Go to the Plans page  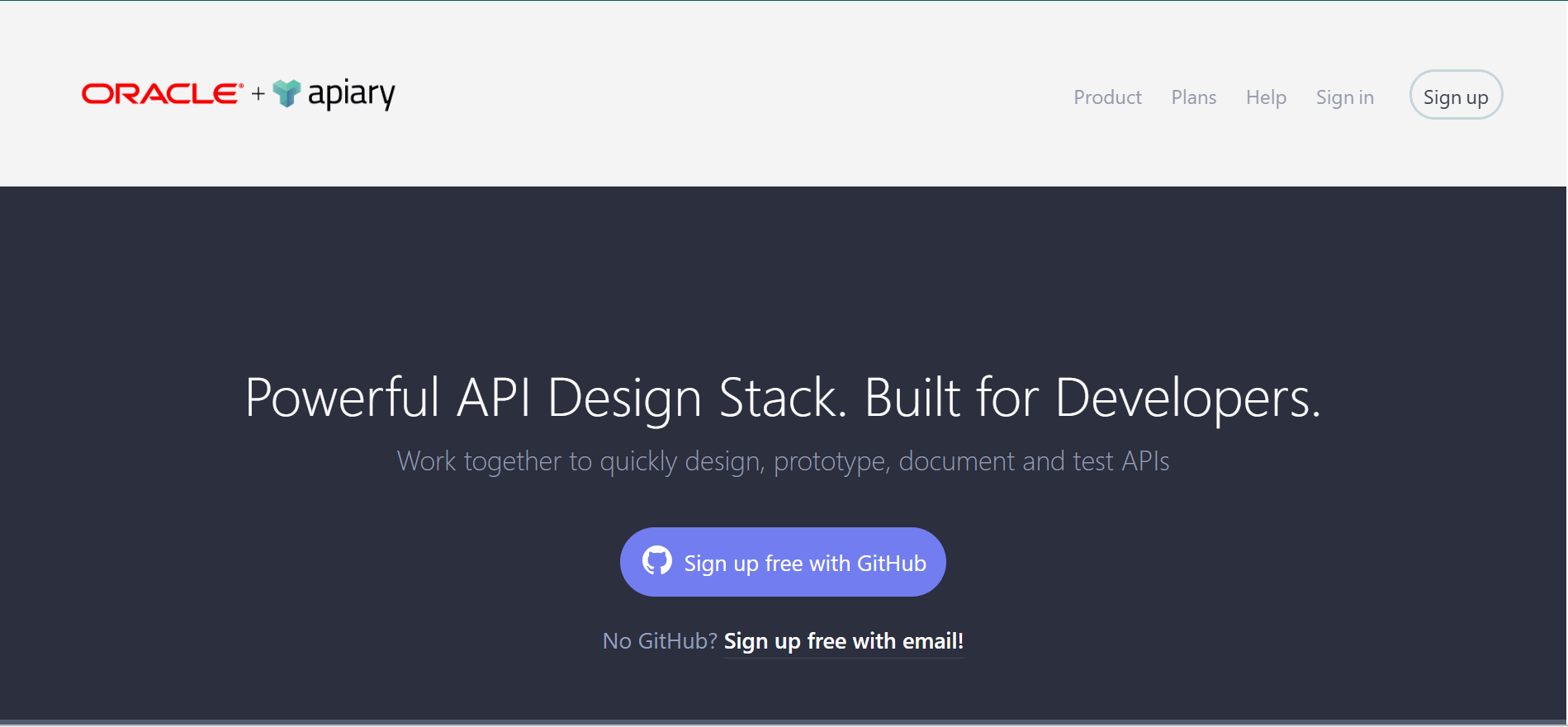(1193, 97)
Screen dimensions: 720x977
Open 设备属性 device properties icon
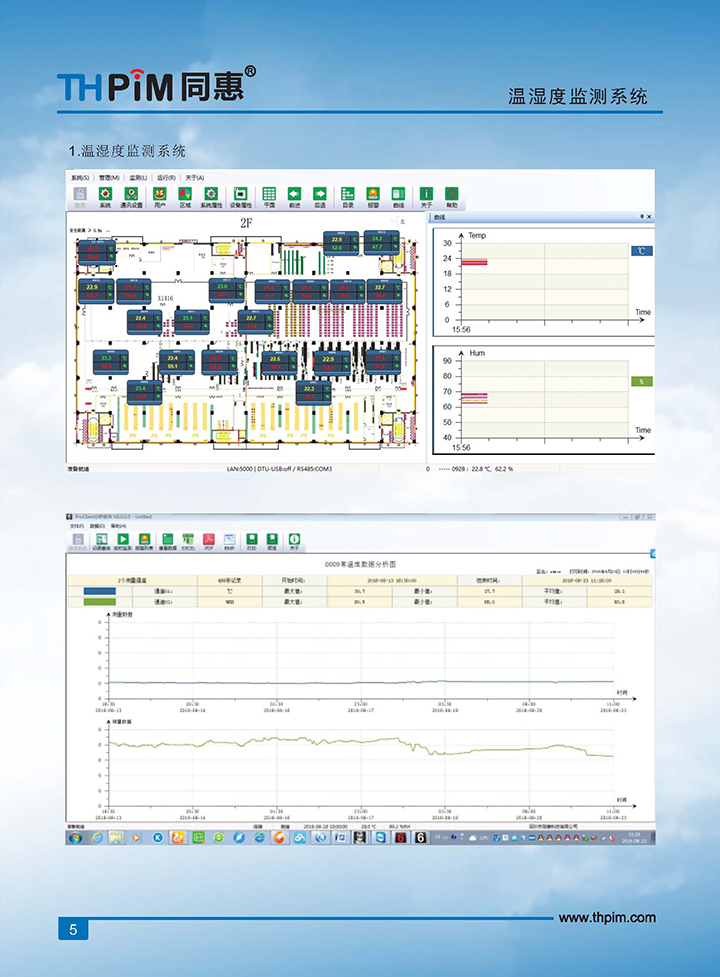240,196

==

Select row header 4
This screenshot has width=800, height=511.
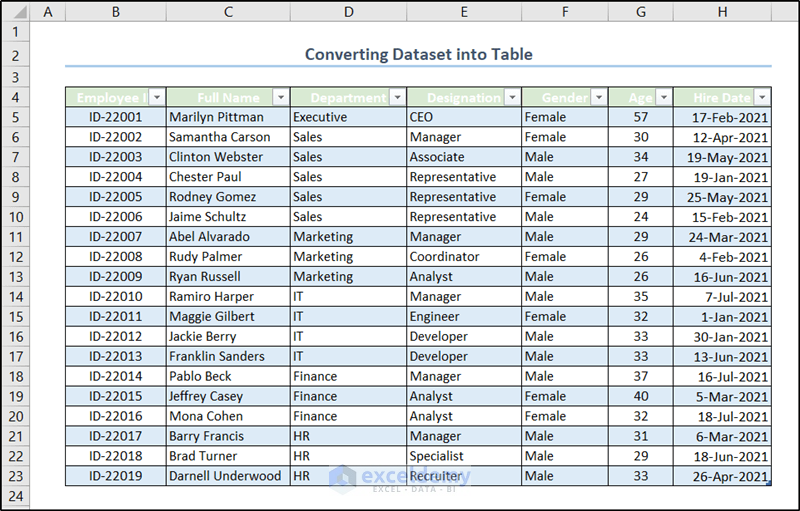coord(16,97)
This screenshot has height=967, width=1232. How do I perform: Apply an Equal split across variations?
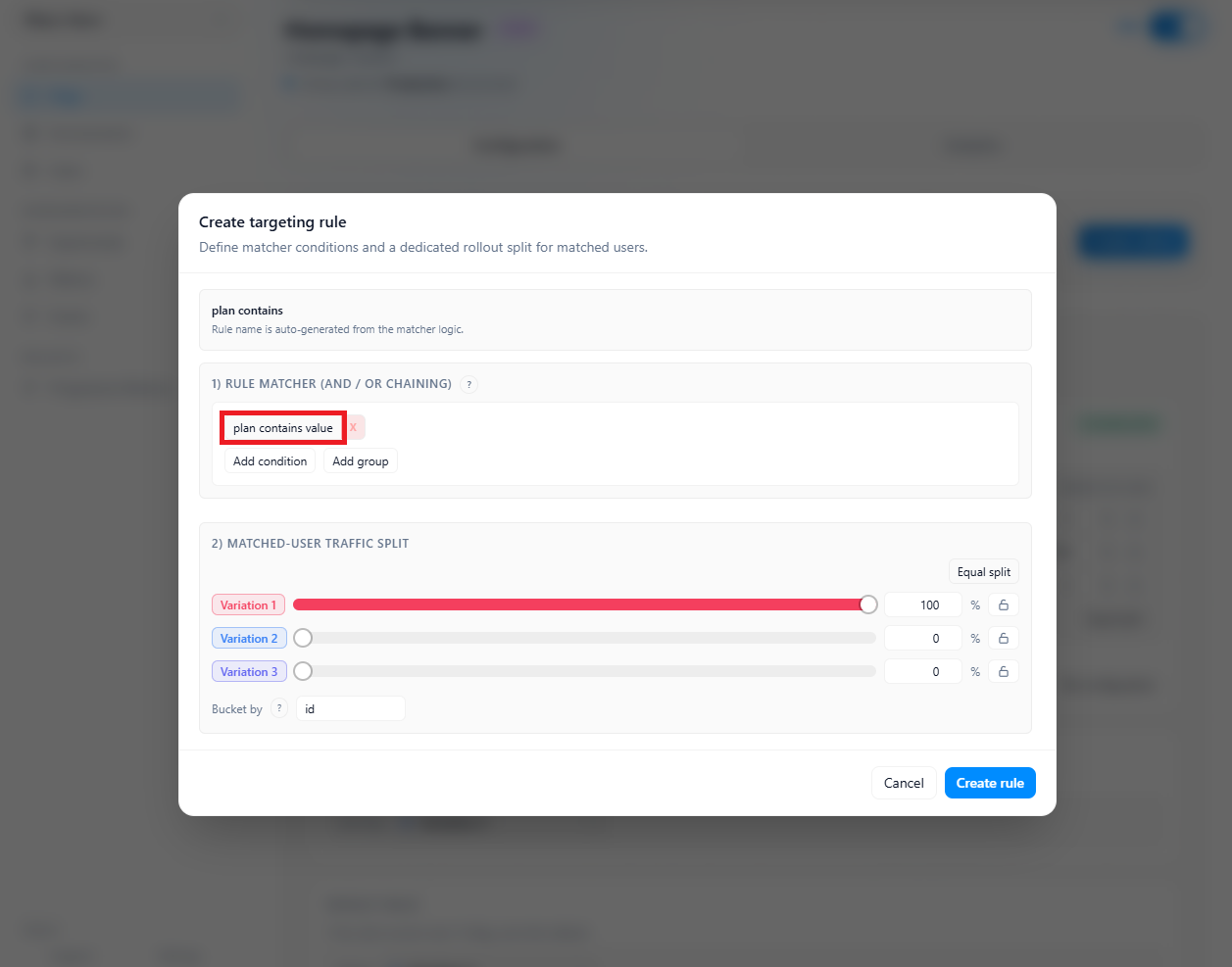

**Exercise goal:** Look back at the data above, then output exactly the lines from the line holding "This screenshot has width=800, height=511." up to and including the line holding "This screenshot has height=967, width=1232.". Leave out the pictures.

**Solution to this task:**
This screenshot has width=800, height=511.
coord(16,97)
This screenshot has height=967, width=1232. How do I perform: Apply an Equal split across variations?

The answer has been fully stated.